Safety

We have been working with the Dh5alpha, and BL21(DE3) strains of E coli. The chassis and the gene of interest are safe and do not pose significant safety and security risks. Furthermore, our experiment deals only with prokaryotes whose manipulation is standard and has no ethical risk. All procedures involved in carrying out these experiments are safe and routine; hence there is a very low possibility of any risk arising from them, provided they are carried out as per protocol. To ensure the recombinant microbes do not escape into the environment, we treat all live cultures and glass/plasticware that has come into contact with cultures with 70% ethanol before autoclaving and disposing of/reusing them. As mentioned in the above questions, no harm/risk is expected from our experiments; however, if our team characterizes a risk, we will approach our mentor and our supervisor and collectively decide how to mitigate/prevent the hazardous event from taking place. Our Institute also has an Institutional Biosafety Committee that can be approached.
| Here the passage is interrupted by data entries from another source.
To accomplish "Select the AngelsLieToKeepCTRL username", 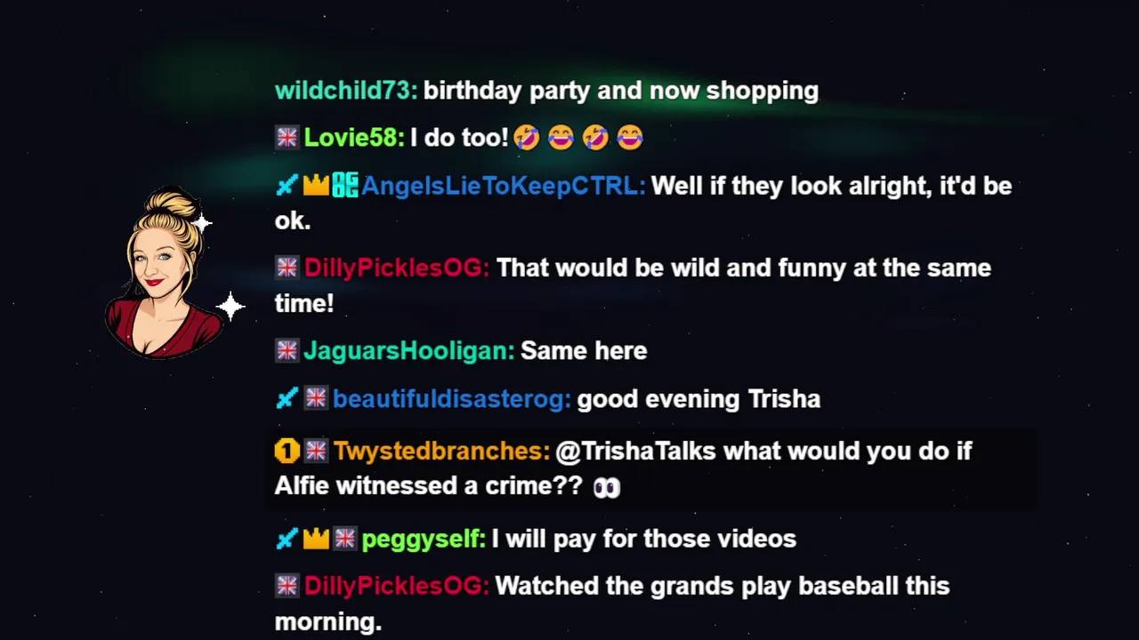I will 504,186.
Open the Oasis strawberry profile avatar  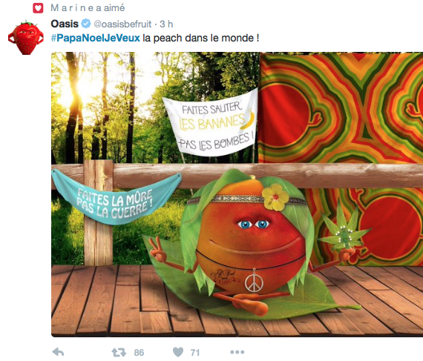coord(26,37)
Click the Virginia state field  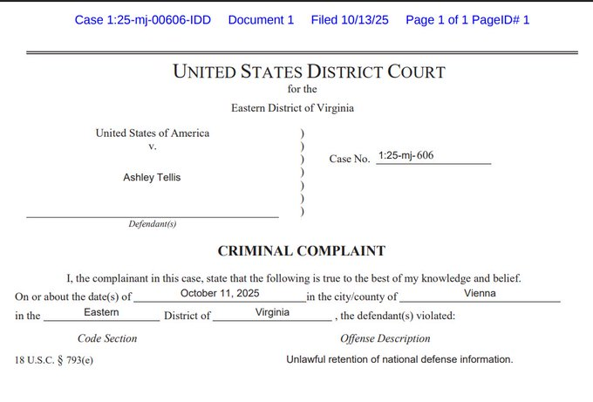pos(272,313)
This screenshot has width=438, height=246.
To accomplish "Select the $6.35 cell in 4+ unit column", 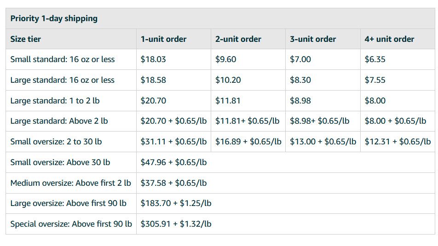I will (375, 59).
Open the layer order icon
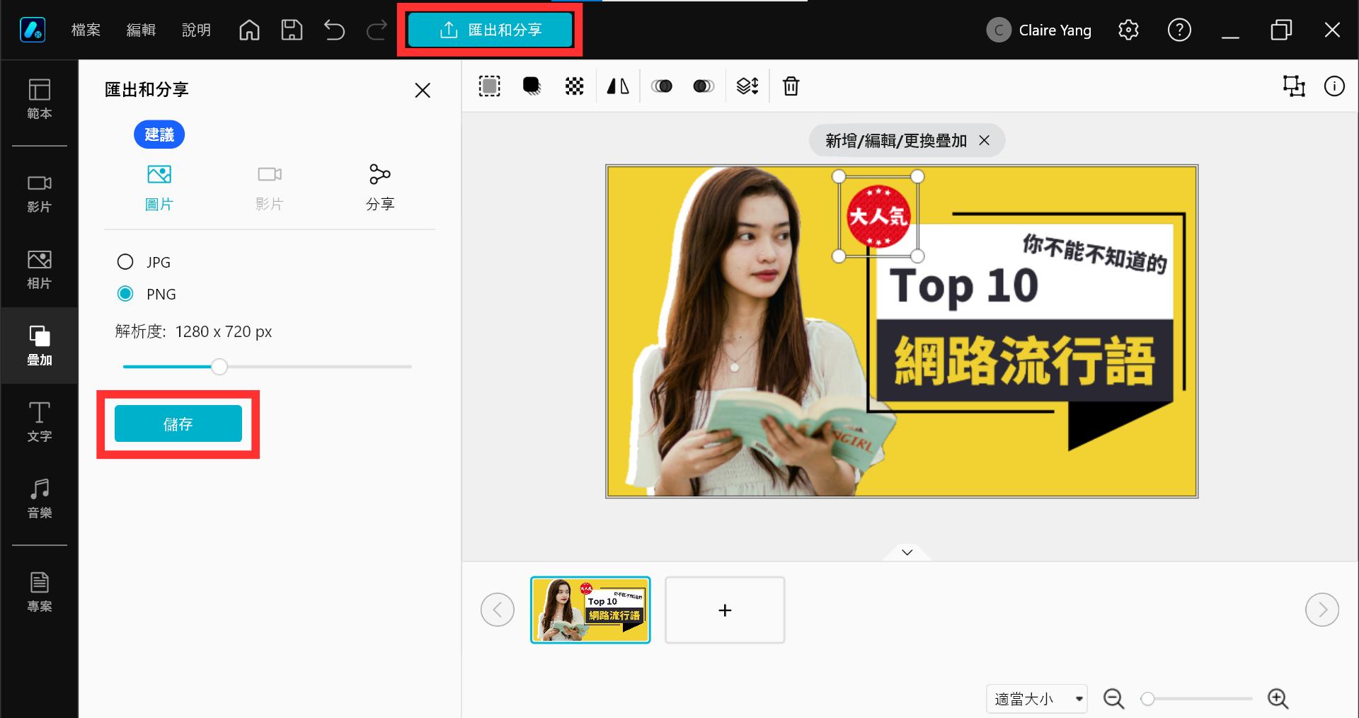 (x=747, y=86)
The intended product from the engineered E. coli: the GFP and the RFP, is also a safe protein since it is rapidly degraded by enteric enzymes and has a low allergenicity risk associated with it. It is improbable that these organisms threaten us, our colleagues in the laboratory, the community, or the environment should they escape the lab in an unlikely scenario. We were using Ethidium Bromide for Agarose Gel Analysis, and now we have switched to SYBr Safe. We have been trained in all aspects of lab safety.